London hoped staff members would respond better to a professional who had the skills and experience to deal with these problems. For six sessions, the facilitator worked individually and in groups with London’s staff to raise awareness of the differences in their thinking, behaviors and styles.

London learned his group’s conflicts stemmed from a variety of personality and communication styles. In the year since the facilitator’s visit, he reported that things have improved significantly. “Instead of tension and distrust, it’s more common to hear someone say to a colleague, ‘I think your judging voice is showing,’ a tongue-in-cheek reference to the Myers-Briggs personality assessment that was a part of their training.”

According to Dana Murphy-Love, CAE, partner at association management company Melby, Cameron & Anderson in Edmonds, Washington, there is enormous value in helping staff learn more about the work and communications preferences of their colleagues and themselves.
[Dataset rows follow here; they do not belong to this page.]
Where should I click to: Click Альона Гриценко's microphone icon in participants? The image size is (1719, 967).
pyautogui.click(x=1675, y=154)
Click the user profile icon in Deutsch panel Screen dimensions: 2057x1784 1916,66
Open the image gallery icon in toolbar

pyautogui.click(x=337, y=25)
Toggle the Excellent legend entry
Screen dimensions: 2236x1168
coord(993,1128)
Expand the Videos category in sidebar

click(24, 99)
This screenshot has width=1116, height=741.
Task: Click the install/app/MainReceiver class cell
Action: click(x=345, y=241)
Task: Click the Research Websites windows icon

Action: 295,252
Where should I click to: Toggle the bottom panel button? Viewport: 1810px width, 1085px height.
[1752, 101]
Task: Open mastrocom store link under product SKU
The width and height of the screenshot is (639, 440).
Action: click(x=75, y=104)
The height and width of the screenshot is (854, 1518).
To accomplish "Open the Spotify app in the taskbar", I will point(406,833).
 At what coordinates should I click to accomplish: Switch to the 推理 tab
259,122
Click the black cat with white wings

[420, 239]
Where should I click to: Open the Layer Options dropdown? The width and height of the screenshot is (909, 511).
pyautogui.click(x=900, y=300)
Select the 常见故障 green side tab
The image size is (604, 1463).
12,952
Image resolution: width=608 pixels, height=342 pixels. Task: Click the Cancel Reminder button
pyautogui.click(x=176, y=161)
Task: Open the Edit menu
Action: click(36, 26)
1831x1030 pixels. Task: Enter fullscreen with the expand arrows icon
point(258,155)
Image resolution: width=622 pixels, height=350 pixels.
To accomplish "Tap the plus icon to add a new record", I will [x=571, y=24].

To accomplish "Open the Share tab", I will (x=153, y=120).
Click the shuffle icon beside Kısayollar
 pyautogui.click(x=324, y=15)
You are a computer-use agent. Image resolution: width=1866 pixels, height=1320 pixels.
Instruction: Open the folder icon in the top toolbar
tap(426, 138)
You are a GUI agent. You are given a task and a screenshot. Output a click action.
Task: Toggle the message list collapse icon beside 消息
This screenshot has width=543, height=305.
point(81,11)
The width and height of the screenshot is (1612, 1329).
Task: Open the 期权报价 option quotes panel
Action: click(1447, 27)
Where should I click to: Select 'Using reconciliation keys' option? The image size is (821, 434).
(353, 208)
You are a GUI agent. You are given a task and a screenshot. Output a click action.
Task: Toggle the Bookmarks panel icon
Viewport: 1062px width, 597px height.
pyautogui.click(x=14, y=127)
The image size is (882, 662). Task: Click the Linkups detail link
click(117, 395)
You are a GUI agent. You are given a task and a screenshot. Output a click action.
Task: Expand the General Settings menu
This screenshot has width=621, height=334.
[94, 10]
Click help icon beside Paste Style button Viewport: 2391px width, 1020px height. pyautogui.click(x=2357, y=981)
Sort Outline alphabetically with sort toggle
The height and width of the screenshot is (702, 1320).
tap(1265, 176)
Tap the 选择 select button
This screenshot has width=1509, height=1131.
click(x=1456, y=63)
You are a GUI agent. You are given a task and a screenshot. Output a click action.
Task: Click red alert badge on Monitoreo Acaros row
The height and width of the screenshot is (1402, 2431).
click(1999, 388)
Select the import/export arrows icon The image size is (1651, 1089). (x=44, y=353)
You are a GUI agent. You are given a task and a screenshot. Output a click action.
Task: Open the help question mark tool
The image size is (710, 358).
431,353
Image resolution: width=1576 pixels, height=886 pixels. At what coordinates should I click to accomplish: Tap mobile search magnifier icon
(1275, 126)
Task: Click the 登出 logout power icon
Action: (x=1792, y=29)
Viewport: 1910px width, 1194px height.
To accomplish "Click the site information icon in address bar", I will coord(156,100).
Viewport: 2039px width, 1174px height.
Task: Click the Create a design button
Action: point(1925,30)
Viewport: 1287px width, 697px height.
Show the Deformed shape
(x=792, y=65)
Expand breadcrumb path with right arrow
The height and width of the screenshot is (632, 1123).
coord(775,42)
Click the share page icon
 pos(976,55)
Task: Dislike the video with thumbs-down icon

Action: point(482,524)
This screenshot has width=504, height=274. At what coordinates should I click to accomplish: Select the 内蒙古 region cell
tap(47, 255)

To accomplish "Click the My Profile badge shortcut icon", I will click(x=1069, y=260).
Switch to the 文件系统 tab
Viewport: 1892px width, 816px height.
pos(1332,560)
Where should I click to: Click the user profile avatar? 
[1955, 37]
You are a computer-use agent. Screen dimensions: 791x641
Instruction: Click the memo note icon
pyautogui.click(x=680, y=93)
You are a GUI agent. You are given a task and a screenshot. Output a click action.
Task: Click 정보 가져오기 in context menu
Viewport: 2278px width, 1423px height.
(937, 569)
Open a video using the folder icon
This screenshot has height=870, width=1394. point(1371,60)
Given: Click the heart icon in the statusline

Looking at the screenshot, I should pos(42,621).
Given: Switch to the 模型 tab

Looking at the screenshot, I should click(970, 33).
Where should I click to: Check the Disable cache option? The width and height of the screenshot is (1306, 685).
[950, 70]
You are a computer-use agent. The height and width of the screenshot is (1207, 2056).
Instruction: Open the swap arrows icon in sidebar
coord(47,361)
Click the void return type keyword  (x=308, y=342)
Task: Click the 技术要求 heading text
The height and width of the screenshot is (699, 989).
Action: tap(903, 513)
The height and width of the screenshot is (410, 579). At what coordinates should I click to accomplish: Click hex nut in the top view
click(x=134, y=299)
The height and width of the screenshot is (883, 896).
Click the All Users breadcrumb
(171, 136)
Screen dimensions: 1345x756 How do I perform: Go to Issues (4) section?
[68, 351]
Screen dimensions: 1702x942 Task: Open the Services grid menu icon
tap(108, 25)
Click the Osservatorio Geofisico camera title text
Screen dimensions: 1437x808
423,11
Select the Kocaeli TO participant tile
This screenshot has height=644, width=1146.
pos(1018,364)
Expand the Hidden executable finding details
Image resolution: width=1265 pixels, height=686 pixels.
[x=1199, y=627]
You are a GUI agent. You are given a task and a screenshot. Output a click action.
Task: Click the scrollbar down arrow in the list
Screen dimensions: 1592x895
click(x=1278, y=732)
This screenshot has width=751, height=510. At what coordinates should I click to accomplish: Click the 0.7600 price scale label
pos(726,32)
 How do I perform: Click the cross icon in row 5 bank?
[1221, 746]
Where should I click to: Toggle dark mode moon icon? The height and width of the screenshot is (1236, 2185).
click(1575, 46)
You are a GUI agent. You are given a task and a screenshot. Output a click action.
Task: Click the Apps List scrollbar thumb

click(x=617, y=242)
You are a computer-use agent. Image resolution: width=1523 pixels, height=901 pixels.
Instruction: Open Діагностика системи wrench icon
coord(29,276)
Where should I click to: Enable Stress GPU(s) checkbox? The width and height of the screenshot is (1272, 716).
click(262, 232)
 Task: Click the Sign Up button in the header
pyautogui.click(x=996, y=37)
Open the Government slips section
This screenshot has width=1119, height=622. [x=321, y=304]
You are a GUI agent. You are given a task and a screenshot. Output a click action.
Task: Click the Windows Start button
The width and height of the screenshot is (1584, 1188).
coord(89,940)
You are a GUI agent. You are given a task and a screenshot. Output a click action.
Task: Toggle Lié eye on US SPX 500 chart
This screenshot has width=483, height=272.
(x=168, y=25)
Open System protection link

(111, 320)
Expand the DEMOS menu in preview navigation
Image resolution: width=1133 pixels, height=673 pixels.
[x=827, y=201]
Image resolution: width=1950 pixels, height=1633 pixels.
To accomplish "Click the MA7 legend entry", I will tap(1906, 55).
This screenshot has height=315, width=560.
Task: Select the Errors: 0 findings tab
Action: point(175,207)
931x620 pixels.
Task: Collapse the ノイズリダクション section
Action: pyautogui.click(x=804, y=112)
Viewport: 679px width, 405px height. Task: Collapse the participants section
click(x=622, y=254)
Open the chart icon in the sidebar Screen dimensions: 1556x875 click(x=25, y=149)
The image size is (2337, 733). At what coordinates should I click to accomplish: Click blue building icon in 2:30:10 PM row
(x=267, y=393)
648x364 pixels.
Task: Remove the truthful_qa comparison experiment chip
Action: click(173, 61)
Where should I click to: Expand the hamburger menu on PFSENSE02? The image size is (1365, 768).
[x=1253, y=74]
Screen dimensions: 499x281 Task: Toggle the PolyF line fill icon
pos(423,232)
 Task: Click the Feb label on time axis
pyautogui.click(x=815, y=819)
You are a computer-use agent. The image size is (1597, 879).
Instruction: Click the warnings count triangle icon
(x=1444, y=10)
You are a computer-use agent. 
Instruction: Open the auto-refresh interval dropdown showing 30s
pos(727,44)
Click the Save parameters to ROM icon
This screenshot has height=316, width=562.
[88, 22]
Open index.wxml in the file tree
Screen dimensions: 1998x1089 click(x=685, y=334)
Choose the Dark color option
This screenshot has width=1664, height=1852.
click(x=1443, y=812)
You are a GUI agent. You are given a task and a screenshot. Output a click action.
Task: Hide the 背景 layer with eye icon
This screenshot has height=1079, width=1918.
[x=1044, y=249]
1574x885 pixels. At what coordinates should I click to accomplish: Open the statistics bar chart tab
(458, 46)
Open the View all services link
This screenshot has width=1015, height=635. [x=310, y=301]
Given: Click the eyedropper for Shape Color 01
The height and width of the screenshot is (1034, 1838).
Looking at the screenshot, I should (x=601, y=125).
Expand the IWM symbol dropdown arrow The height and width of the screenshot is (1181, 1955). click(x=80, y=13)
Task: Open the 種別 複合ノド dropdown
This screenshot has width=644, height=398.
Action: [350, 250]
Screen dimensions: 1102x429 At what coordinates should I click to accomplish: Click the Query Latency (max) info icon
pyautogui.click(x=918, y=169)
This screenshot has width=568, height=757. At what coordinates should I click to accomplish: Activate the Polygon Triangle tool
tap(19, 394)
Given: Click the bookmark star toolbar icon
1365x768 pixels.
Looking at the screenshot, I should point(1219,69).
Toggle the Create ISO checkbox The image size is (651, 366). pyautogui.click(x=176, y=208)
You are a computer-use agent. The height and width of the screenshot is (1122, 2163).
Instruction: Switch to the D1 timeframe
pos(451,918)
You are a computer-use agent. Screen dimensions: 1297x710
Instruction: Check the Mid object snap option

Her company has been using the four-color personality test, a diagnostic assessment that uses a color-coding system to designate an individual’s predominate communication preferences.

“We put everyone’s dominant color on nameplates at their work spaces to remind us of our inherent differences,” Murphy-Love said. “I tend to be a pretty direct, let’s-just-get-to-the-issue kind of person. Others, however, might need more time to ramp up to things, so when I know I’m about to engage with someone who is strongly blue—a more touchy-feely personality—I will take that into account before focusing on the business at hand.” 

Personality types aside, Murphy-Love said she sees generational conflicts occurring among association leaders, which can have severe consequences on an organization’s future if not handled with care. “We manage one group that is so highly entrenched in its traditions and processes that it has been difficult to engage younger members,” she said. “When many discover the complex and sometimes arcane processes the board continues to practice, they flee. The board, all baby boomers, just hasn’t been willing to relinquish ground on things like requiring business attire at all association functions. For them, business-casual just doesn’t exist, and that kind of thinking has become an obstacle.”

On the other hand, Murphy-Love said her company has also managed associations that have had no problems incorporating younger generations into a board filled with older members. “One of the groups made a very seamless transition from leaders, all of whom were older, to what is now a very effective blend of age groups,” she said. “The results for that association have been extremely positive.”